KSIĄŻKA,  RECENZJE

W sercu piekła, czyli “Krwawy południk” [recenzja]

Nawet po zrecenzowaniu kilkudziesięciu książek, raz na jakiś czas nadchodzi moment, gdy trafia się na tytuł, który pozostawia nas osłupiałych, z mnóstwem krążących po głowie pytań i poczuciem, że czegokolwiek by się na ten temat nie napisało, wciąż będzie to jedynie kroplą w morzu. Jeśli dodamy do tego fakt, iż autor owej powieści zmarł w momencie kiedy książka była już niemal pod Twymi drzwiami, i teraz cały świat opłakuje wielkiego pisarza, rzucając się na jego dzieła niczym na świeże bułeczki prosto z piekarni, powstaje pytanie, a mianowicie: Czytać? I może jeszcze chwalić, bo przecież niezbyt wypada teraz opluwać tytuł dopiero co pochowanego Mistrza? Oczekiwania względem książki rosną, a jak wiadomo – najłatwiej spaść z wysokiego konia. Postanawiasz jednak rozpocząć tę piekielną podróż, w którą zabiera Cię Krwawy południk, albo wieczorna łuna na Zachodzie. I przepadasz.

     Tej nocy, kiedy się urodziłeś. W trzydziestym trzecim. Leonidy, tak się zwą. Boże, jak te gwiazdy się sypały. Wypatrywałem czerni, dziur w niebiosach. Rozpadł się Wóz.

     Matka, zmarła czternasty już rok, wyhodowała w swoim łonie istotę, która ją uśmierciła. Ojciec nie wymawia jej imienia, dziecko go nie zna. Po tym świecie chodzi jeszcze siostra, której nigdy nie spotka. Patrzy, blady i brudny. Nie potrafi czytać ani pisać i już kiełkuje w nim pociąg do bezmyślnej przemocy.

Tak oto Cormac McCarthy przedstawia nam głównego bohatera powieści – czternastoletniego Dzieciaka (oryg. The Kid), który to postanawia opuścić rodzime Tenneesse, wyruszając w stronę Teksasu oraz granicy z Meksykiem. A jako, że historia rozpoczyna się w połowie XIX wieku na tak zwanym Dzikim Zachodzie, nie trudno się domyślić, że nie będzie to raczej droga różami usłana.
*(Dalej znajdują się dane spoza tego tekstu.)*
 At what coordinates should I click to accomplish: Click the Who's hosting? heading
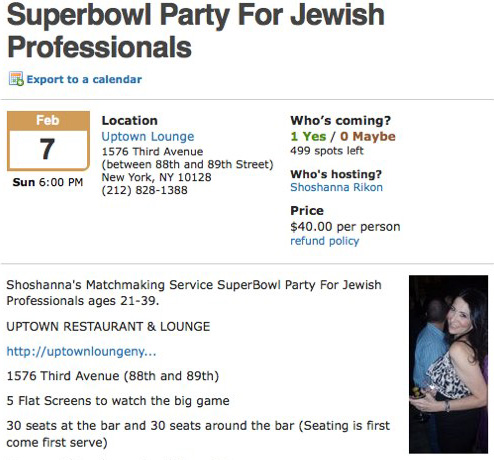(x=336, y=174)
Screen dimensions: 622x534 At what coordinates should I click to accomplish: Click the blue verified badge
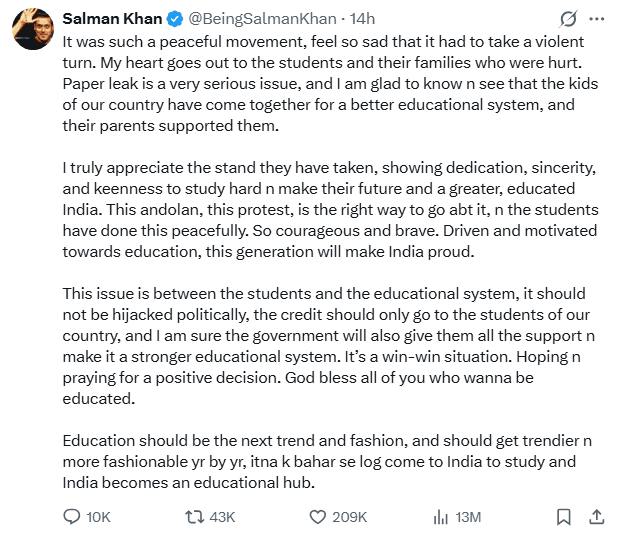coord(175,19)
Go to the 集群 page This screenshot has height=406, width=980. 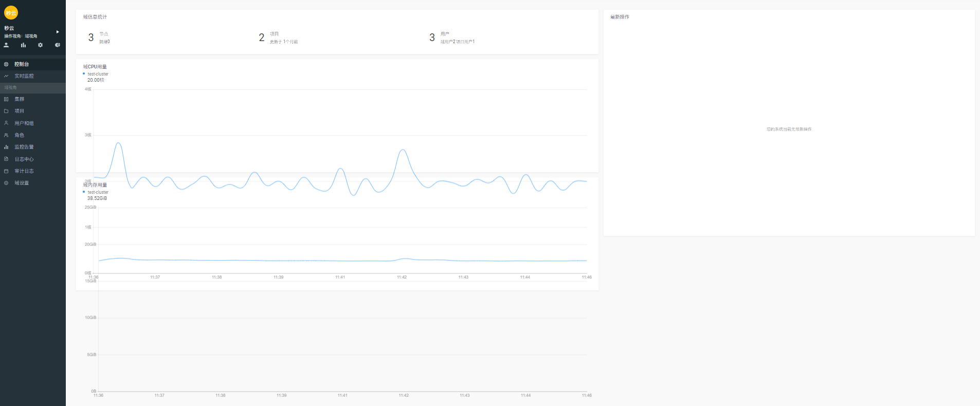(x=19, y=99)
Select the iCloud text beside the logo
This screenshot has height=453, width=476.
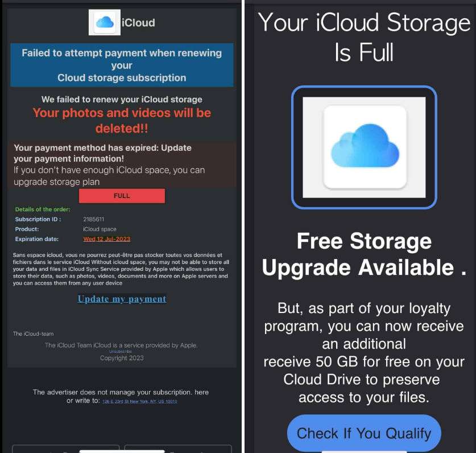pyautogui.click(x=138, y=23)
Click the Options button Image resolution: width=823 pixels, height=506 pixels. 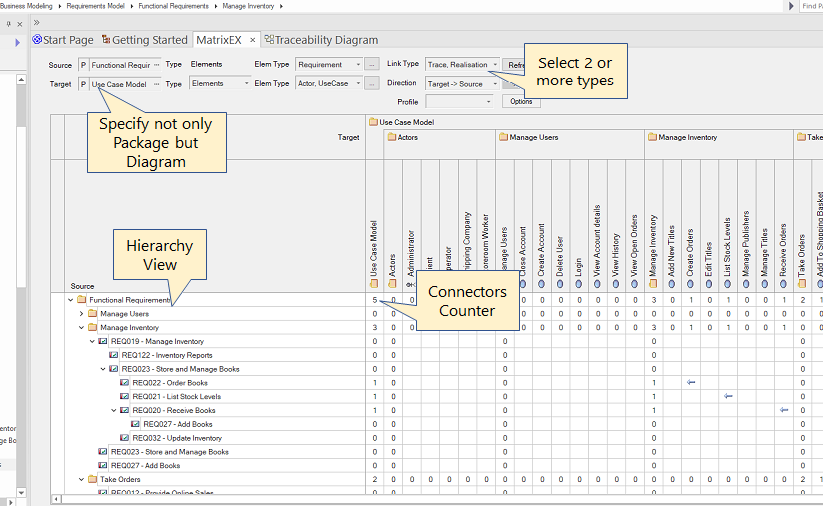[521, 102]
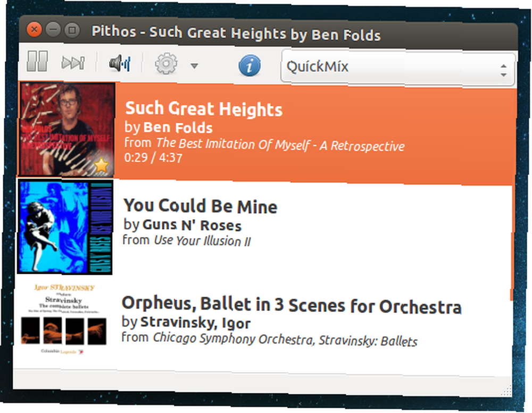
Task: Select the Such Great Heights song row
Action: click(x=267, y=132)
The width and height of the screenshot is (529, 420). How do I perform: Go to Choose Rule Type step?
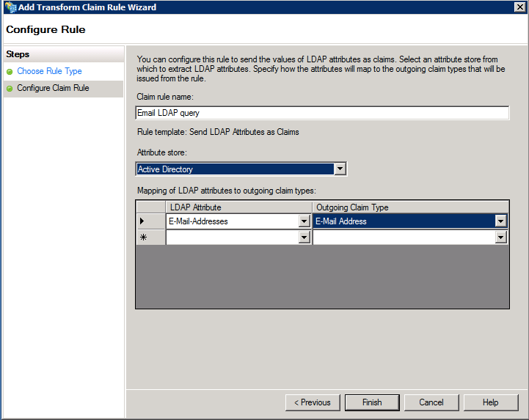49,71
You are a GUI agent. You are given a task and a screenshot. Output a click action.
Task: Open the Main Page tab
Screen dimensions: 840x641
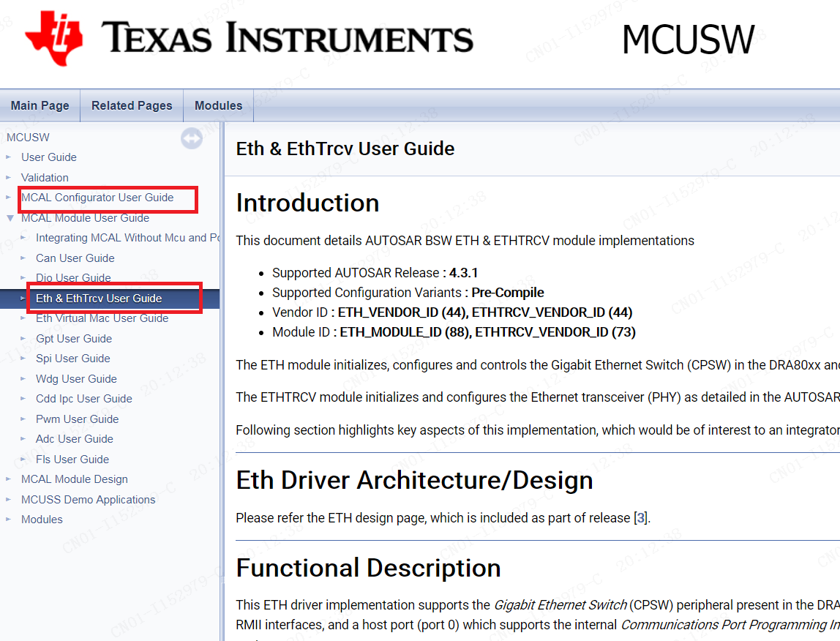click(40, 105)
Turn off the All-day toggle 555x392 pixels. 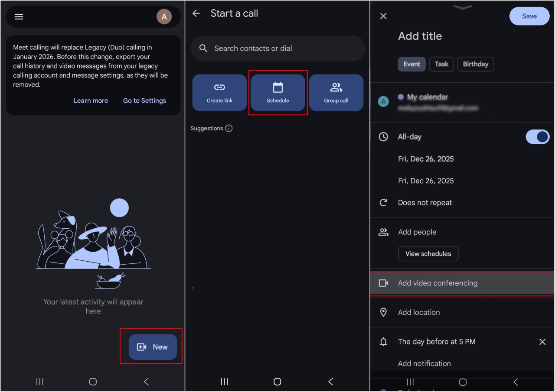click(537, 137)
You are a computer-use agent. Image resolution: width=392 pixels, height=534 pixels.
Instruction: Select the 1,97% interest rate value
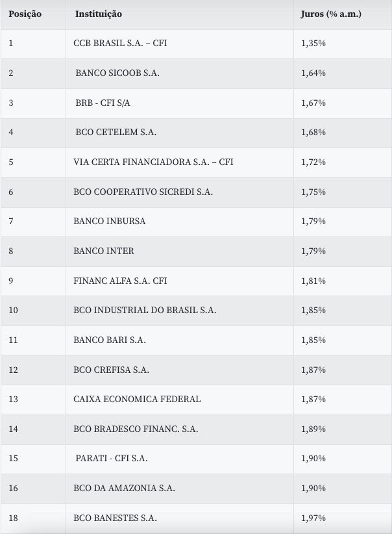[x=313, y=518]
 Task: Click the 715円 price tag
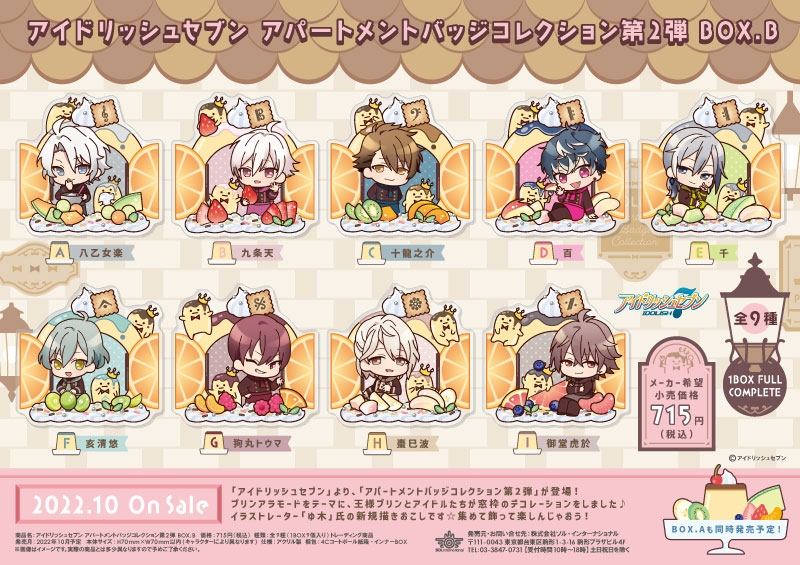(676, 395)
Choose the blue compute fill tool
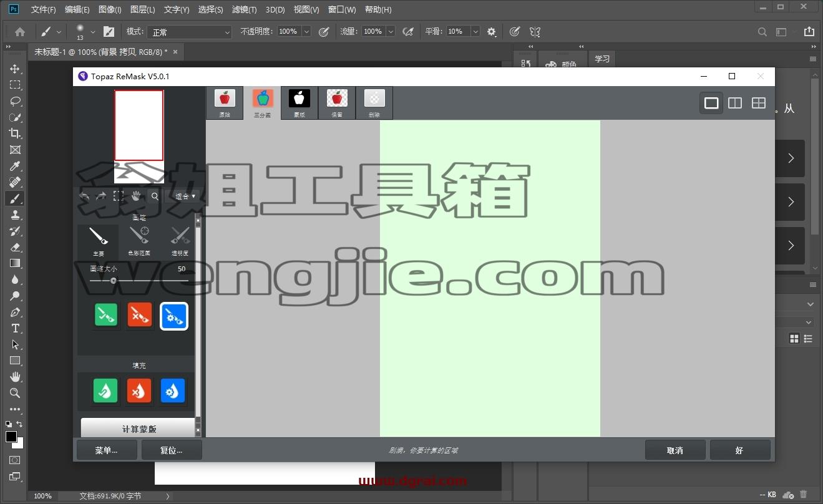Screen dimensions: 823x504 click(x=173, y=391)
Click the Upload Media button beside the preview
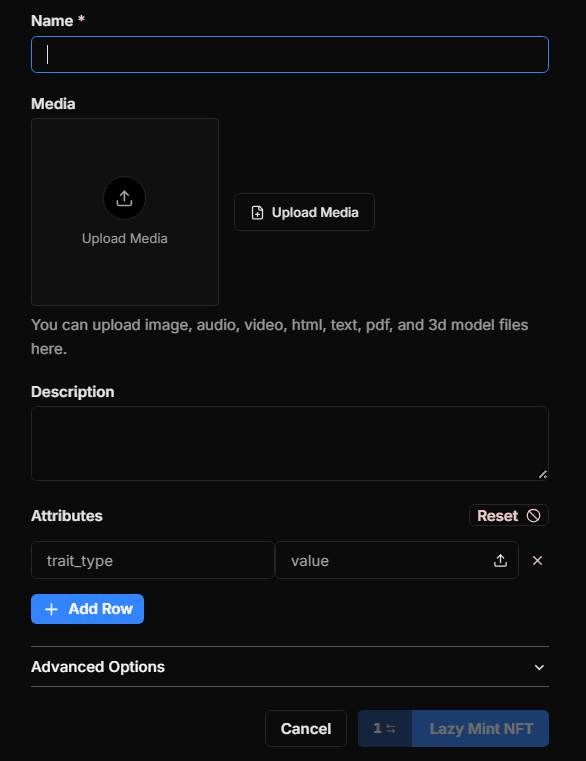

I nie jest, bowiem nasz nienazwany z imienia Dzieciak dołącza do (autentycznego historycznie) Gangu Glantona, czyli szajki bezwzględnych łowców skalpów, wynajmowanych przez rząd Meksyku do rozprawiania się z niechcianymi w tamtych stronach Indianami.

Myli się jednak ten, kto po powyższym opisie przyjął, że mamy tu do czynienia z tradycyjnym westernem. Ba, Krwawy południk często klasyfikowany jest właśnie jako anty-western. Od siebie dodałbym, że gatunek o którym mowa i jego różnorakie interpretacje, czy to literackie, czy też filmowe, są przy dziele McCarthy’ego niczym wyjście z rodzicami na spacer po watę cukrową, przy wypalaniu gałek ocznych rozgrzanymi prętami. Niemal dosłownie, gdyż ociekających brutalnością okrutnych wręcz scen jest tu bez liku. I mam tu na myśli opisy, które jak żywe zostaną w głowach czytelników, a widok ten do najprzyjemniejszych należał nie będzie, co wielu z pewnością do samej książki zniechęci, zwłaszcza, że wspomniane sceny przekazywane są odbiorcy w sposób całkowicie beznamiętny, wyzuty z jakichkolwiek emocji, czy ocen.
Przeciwwagę stanowią z kolei przepiękne, poetyckie wręcz opisy przyrody, gdzie nawet pustynny piasek potrafi pobudzić wyobraźnie oraz chęć znalezienia się w tym właśnie miejscu sprzed prawie dwustu lat. I tak to sobie płynie gęstym jak smoła potokiem, przenosząc nas w samo serce piekła na Ziemi. Nie ma ucieczki, nie ma odwrotu, jest tylko powolne tonięcie w całym tym brudzie, okrucieństwie i przemocy.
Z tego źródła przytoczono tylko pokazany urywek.